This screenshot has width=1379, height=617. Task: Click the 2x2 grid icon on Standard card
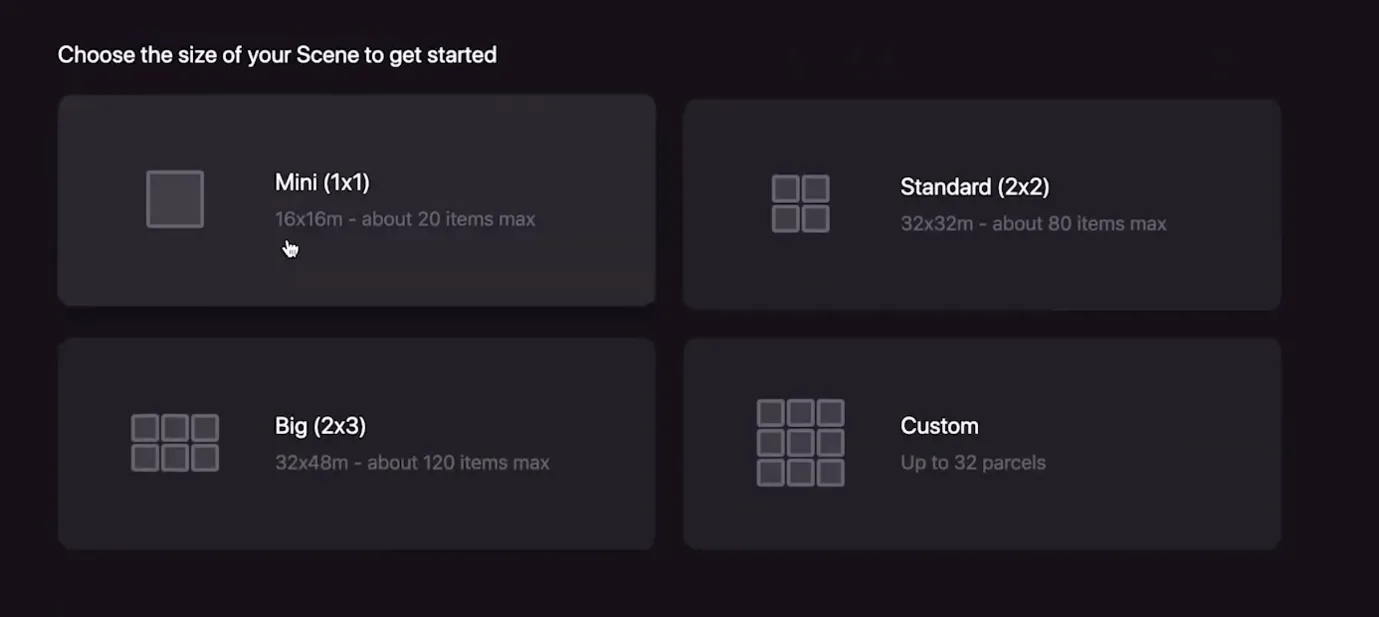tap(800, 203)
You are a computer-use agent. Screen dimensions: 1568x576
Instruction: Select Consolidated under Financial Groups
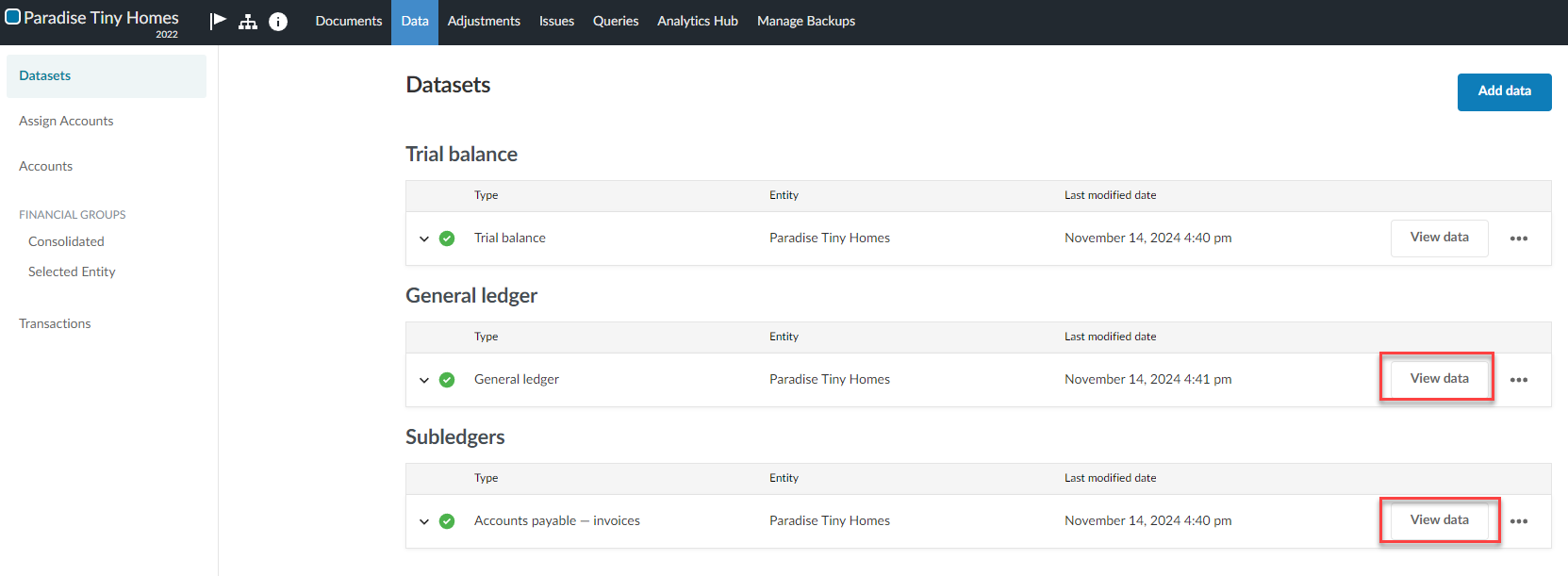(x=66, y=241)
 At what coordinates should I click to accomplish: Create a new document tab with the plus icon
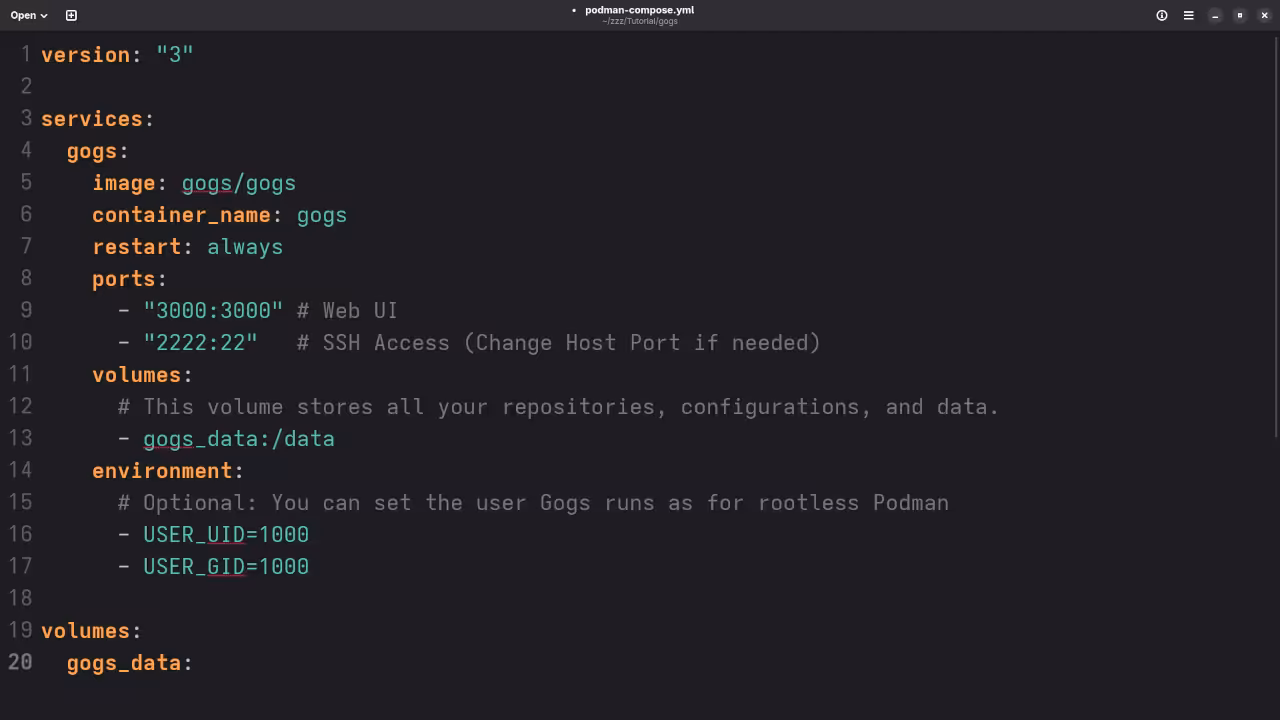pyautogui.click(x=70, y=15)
────────────────────────────────────────
**Task requirements:** Rewrite the text of all three entries above as one numbered list, one line per item, skipping any blank lines. Leave the pictures out.

**Task solution:**
1. This screenshot has width=1379, height=617. Task: Click the 2x2 grid icon on Standard card
2. tap(800, 203)
3. You are a computer-use agent. Screen dimensions: 1568x576
4. Instruction: Select Consolidated under Financial Groups
5. (x=66, y=241)
6.  At what coordinates should I click to accomplish: Create a new document tab with the plus icon
7. pyautogui.click(x=70, y=15)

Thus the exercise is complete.